Mavioğlu, “Biz bir hakikati topluma taşıyarak, toplumun kendi kararını vermesini istedik. Gerçekten bu kişiler devletin yansıttığı gibi ne yaptığını bilmeyen, insanları öldürmekten başka gayeleri olmayan bir takım ‘teröristler’ mi? Yoksa yeni bir yaşamın organize edilmesi için çaba sarf eden, ülkedeki baskı ve zorbalıklara karşı direnme hareketi olan bir yapımı? Biz esas olarak bunu anlatmak istedik. Yani ‘Bakur’ çalışması aynı zamanda bizim de anlama çalışmamızdır. Şu ana kadar tek devlet ağzından göstermek istedikleri olgusal gerçeklikleri, biz içerden bakarak gösterdik. Bu, devlet içinde ciddi bir rahatsızlık yarattı” diye belirtti.

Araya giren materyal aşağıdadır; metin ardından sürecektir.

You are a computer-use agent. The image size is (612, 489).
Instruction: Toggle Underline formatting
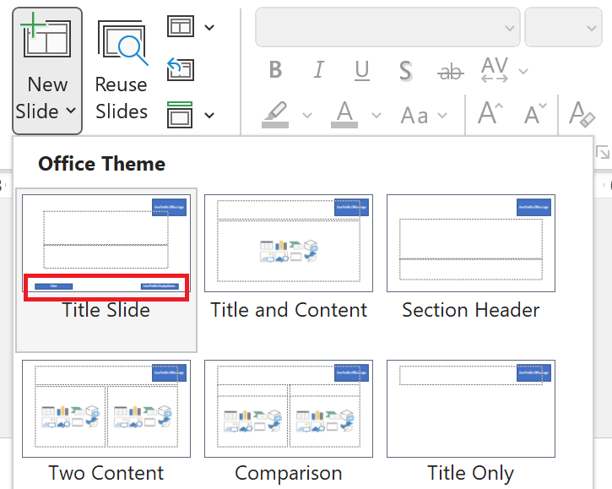(x=362, y=71)
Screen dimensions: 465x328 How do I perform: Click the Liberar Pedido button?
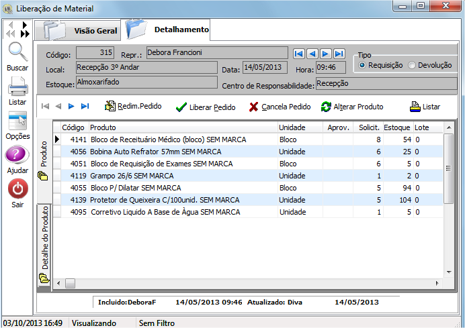[205, 107]
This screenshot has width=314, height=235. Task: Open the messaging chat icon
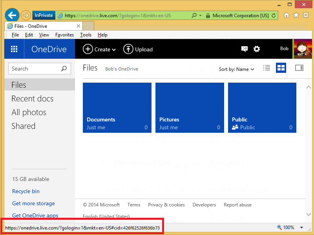pos(244,49)
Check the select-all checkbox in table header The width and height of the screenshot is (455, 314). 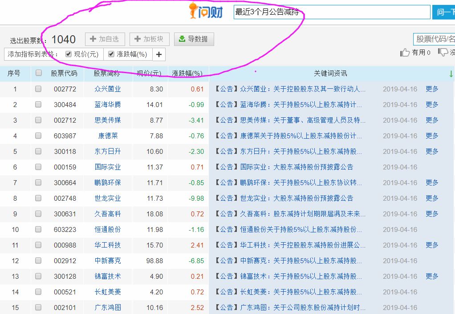(x=38, y=73)
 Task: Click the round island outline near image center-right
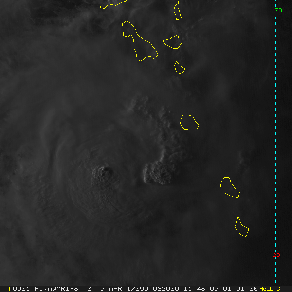[x=189, y=123]
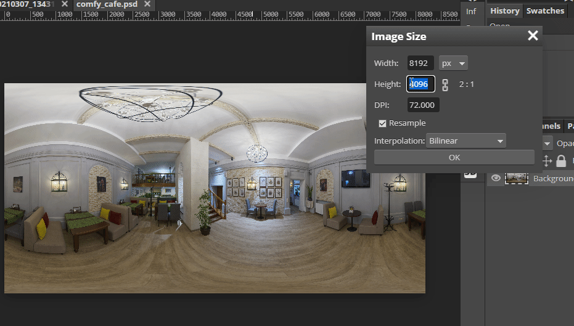Switch to the History tab
Screen dimensions: 574x326
click(x=504, y=10)
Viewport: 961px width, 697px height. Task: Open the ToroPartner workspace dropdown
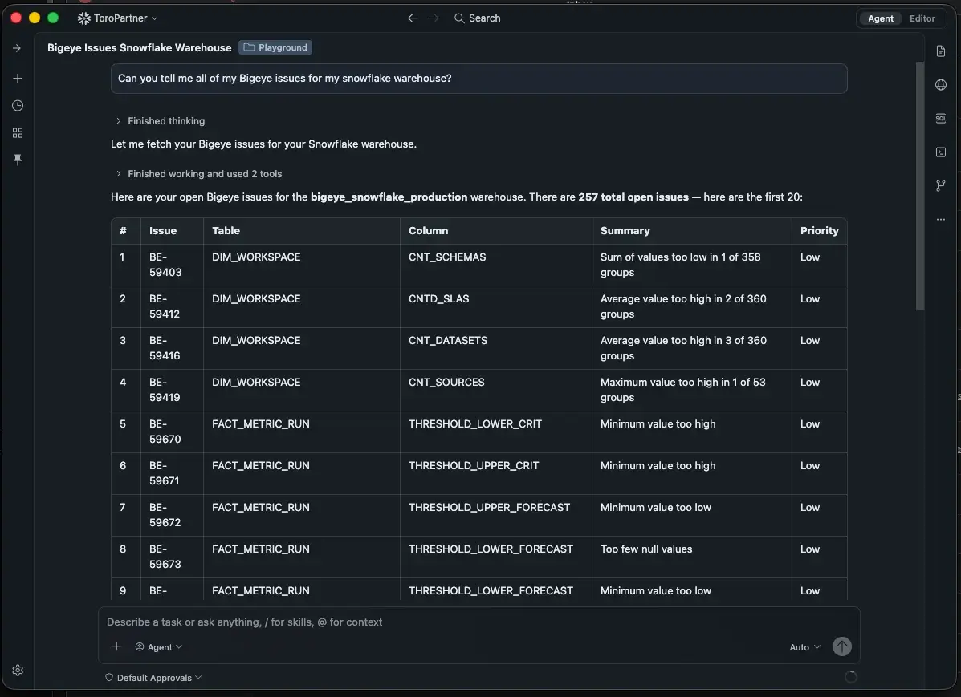click(118, 18)
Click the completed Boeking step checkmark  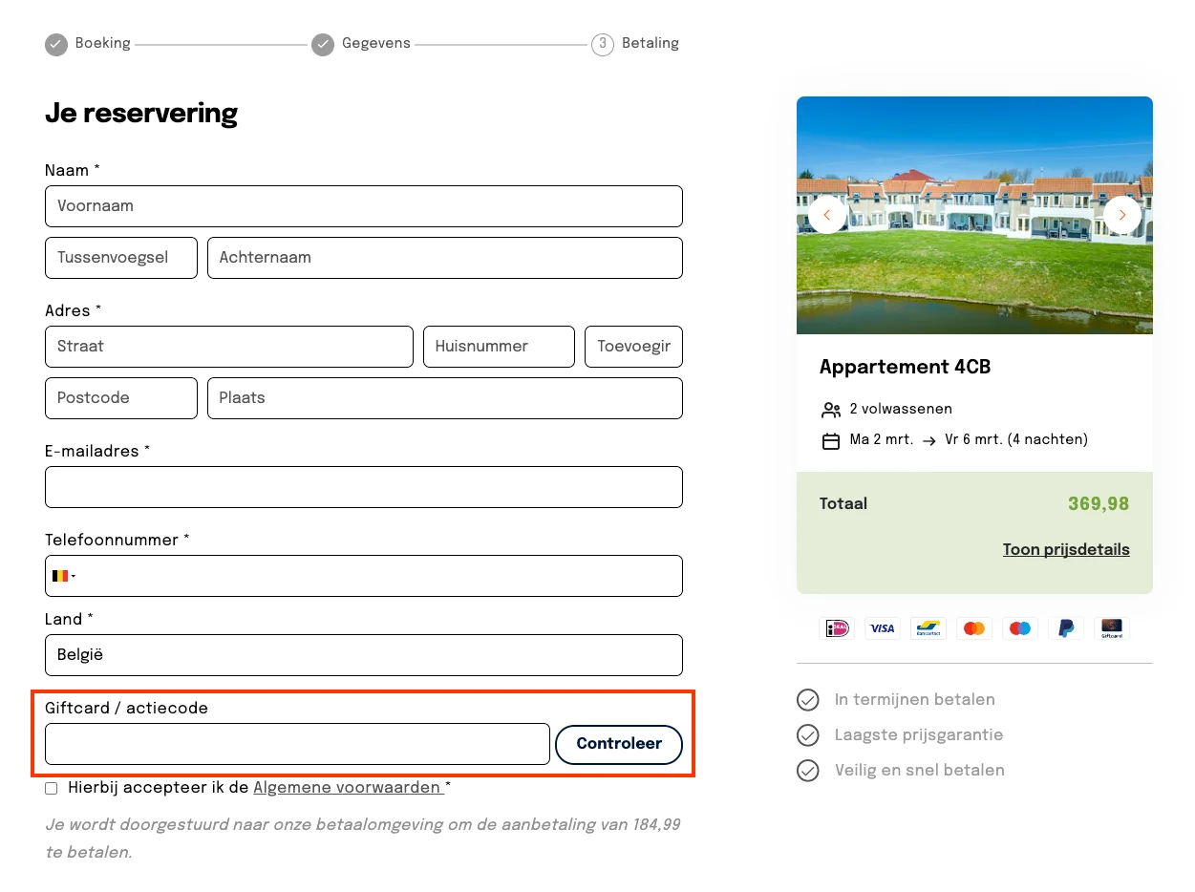coord(55,44)
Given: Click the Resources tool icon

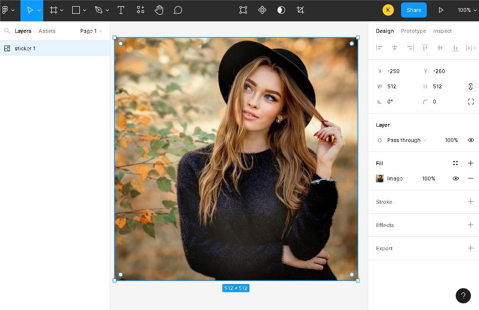Looking at the screenshot, I should 140,10.
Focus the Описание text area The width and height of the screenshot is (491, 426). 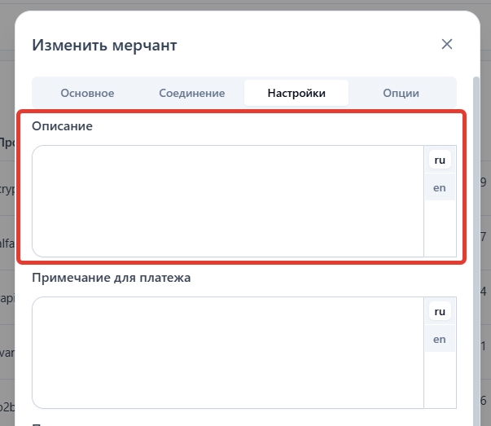pos(228,200)
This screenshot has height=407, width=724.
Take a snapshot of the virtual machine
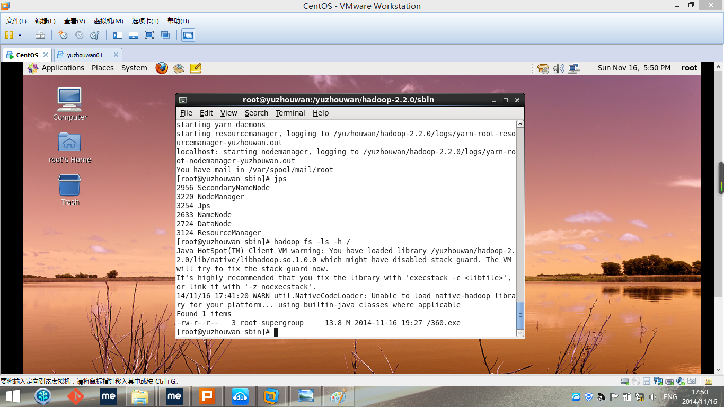click(x=63, y=35)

‘ISRARLA SÖZÜMÜZÜ ESİRGEMEMELİYİZ’
Türkiye'de çok uzun zamandır bağımsız yargının olmadığını vurgulayan Mavioğlu, adalet mekanizmasının iktidarın eline geçirdiği bir sopa haline geldiğini kaydetti. Mavioğlu, “Bizim aldığımız cezadan çıkardığımız tek sonuç, bundan ibret alınmamasıdır. Eğer devlet bundan ibret alınmasını istiyorsa, biz de ısrarla bunu reddetmeli ve sözümüzü esirgememeliyiz” dedi.
Türkiye'de ifade özgürlüğünün de olmadığına ekleyen Mavioğlu, baskı ve sansürün yoğun olduğu bu süreçte herkesin sözünü söyleyerek, toplumsal bir direniş zemini yaratması gerektiğini ifade etti.
‘SUSARSAK ÇÖLLEŞİRİZ’
21 yıldır iktidarda bulunan AKP'yi, "daha önceki bütün zorbalıkların damıtılmış hali” olarak tanımlayın Mavioğlu, bütün iktidarların kendinden öncekilerin açıklarını kapatarak yürüdüğünü vurguladı.
Medyanın yüzde 95’ini ele geçiren iktidarın, geriye kalan yüzde 5’in de susmasını istediğini söyleyen Mavioğlu, son olarak “Bunu gazeteci tutuklamaları, gözaltı operasyonları, sansür yasası ile yapıyor. 90’lı yıllarda gazetecileri, gazete dağıtıcılarını öldürüyorlardı, hakikati aradıkları için. Şimdi daha sofistike yapıyorlar. Eğer susarsak çölleşiriz; ne edebiyat kalır ne müzik kalır ne sinema-belgesel kalır ne de doğru dürüst bir tarih anlatımı kalır. O yüzden bir sözümüz varsa eksiltmeyelim. Susarsak eğer çölleşiriz. Bu yüzden bu tür yargılamalar ve cezalar sanat camiası başta olmak üzere bütün herkese bir mesaj iletiyor. Eğer herkese biat ettiren bir iktidar varsa, başımızı dik tutmanın zamanıdır” dedi.